3.4 Predictive SDLC’s Cons:
In predictive SDLC no working software is created until the late phases of the product development. A working software item is just created at the last phase of the product development process. The testing & reviews are done just in the later phases of the lifecycle phases. As a rule, there is an ID of each requirement that wasn't catered for amid the development, & this attempts the endeavors that put in the entire procedure invalid & squandered since the entire procedure is rehashed to accommodate the requirements.
3.5 Suggested SDLC for Headspace Project:
During the development of the project of Headspace the best approach to adopt & execute is the Adaptive SDLC. Headspace is a project which will be utilized by numerous people, by utilizing the adaptive methodology for its development will be the best as in adaptive SDLC it utilized the involvement of extensive users, side by side of each phase of development before & after.
In the Headspace project a culmination of the requirements of users is essential & it will be only done by implementation of adaptive SDLC as the gathering of requirements is done iteratively from initial phase to the completion & henceforth confirmation of the fulfillment of the considerable number of requirements in final product. The project Headspace includes different components & its object-oriented, & thus prescient procedures can't be connected in the project. The adaptive system is the perfect methodology for project Since headspace lies in complex projects, the perfect methodology to actualize in the design & development would be the adaptive SDLC approach.
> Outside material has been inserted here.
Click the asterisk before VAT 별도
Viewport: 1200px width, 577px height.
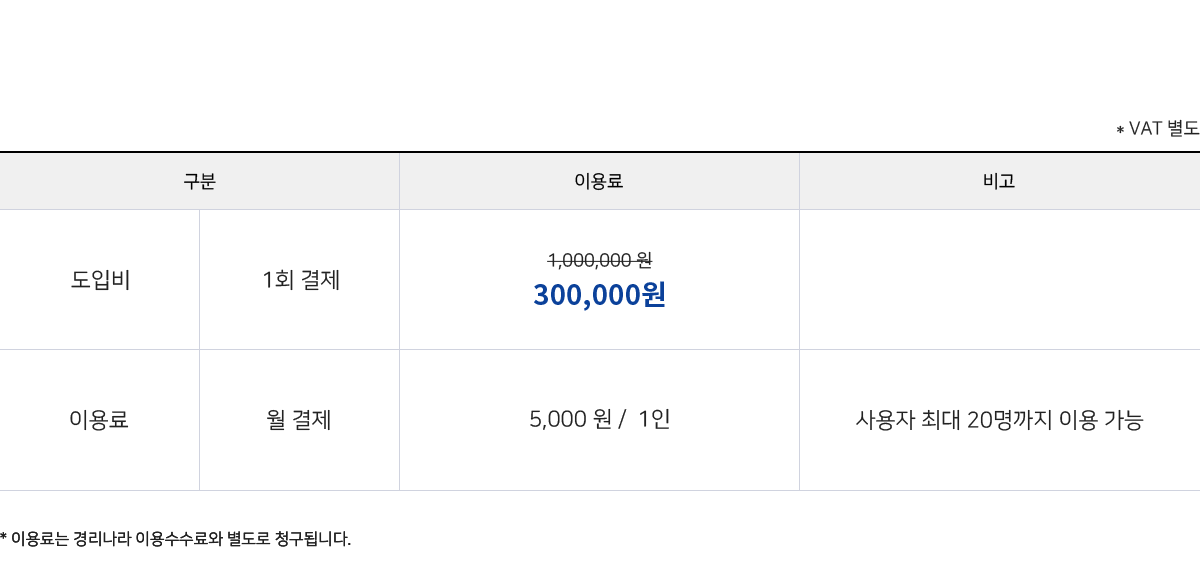click(1120, 130)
So applying the adaptive approach from the requirement elicitation phase till the maintenance phase will be beneficial to build an outstanding system.
Umar, M., & Khan, N. A. (2011). Analyzing Non-Functional Requirements (NFRs) for software development. 2011 IEEE 2nd International Conference on Software Engineering and Service Science. doi:10.1109/icsess.2011.5982328 (Umar & Khan, 2011)
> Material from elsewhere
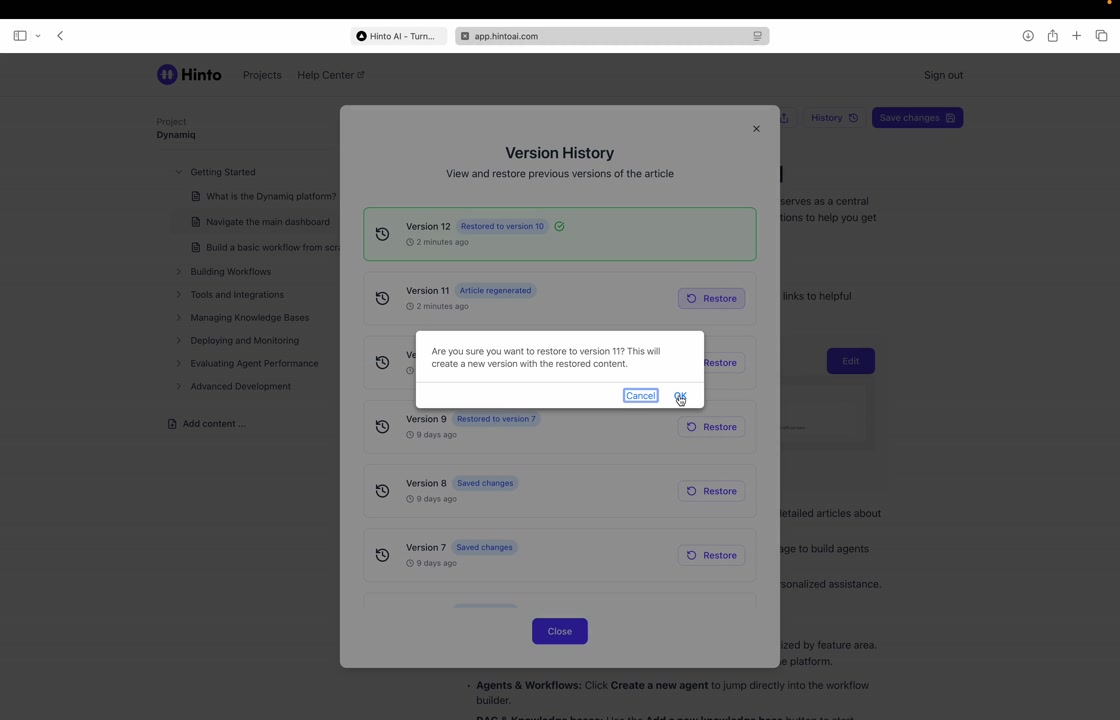
Task: Click the browser back arrow
Action: pyautogui.click(x=60, y=36)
Identifying Non-Functional Requirements. (2016). Retrieved October 4, 2018, from http://www.cs.sjsu.edu/~pearce/modules/lectures/ooa/requirements/IdentifyingURPS.htm
Nonfunctional Requirements. (2018, April 19). Retrieved October 3, 2018, from https://www.scaledagileframework.com/nonfunctional-requirements/
Fernández-Cardeñosa, G., Torre-Díez, I. D., López-Coronado, M., & Rodrigues, J. J. (2012, April 11). Analysis of Cloud-Based Solutions on EHRs Systems in Different Scenarios. Retrieved from https://link.springer.com/article/10.1007/s10916-012-9850-2
The Risks and Benefits of Using a Cloud Based Solution. (2018, June 25). Retrieved from https://www.clearspider.com/blog-cloud-based-solution-risks-benefits/
Pros And Cons Of Adaptive And Predictive SDLC. (2015). Retrieved October 3, 2018, from https://myassignmenthelp.com/free-samples/pros-and-cons-of-adaptive-and-predictive-sdlc
Beyer, H. (2010). User-centered agile methods. [San Rafael, Calif.]: Morgan & Claypool Publishers.
Holcombe, W. (2008). Running an agile software development project. Hoboken, N.J.: Wiley.
Janka, R. (2002). Specification and Design Methodology for Real-Time Embedded Systems. Boston, MA: Springer US.
Srivyshnavi, P. (2013). Modeling For Software Quality Assurance. SaarbruÌˆcken: LAP LAMBERT Academic Publishing.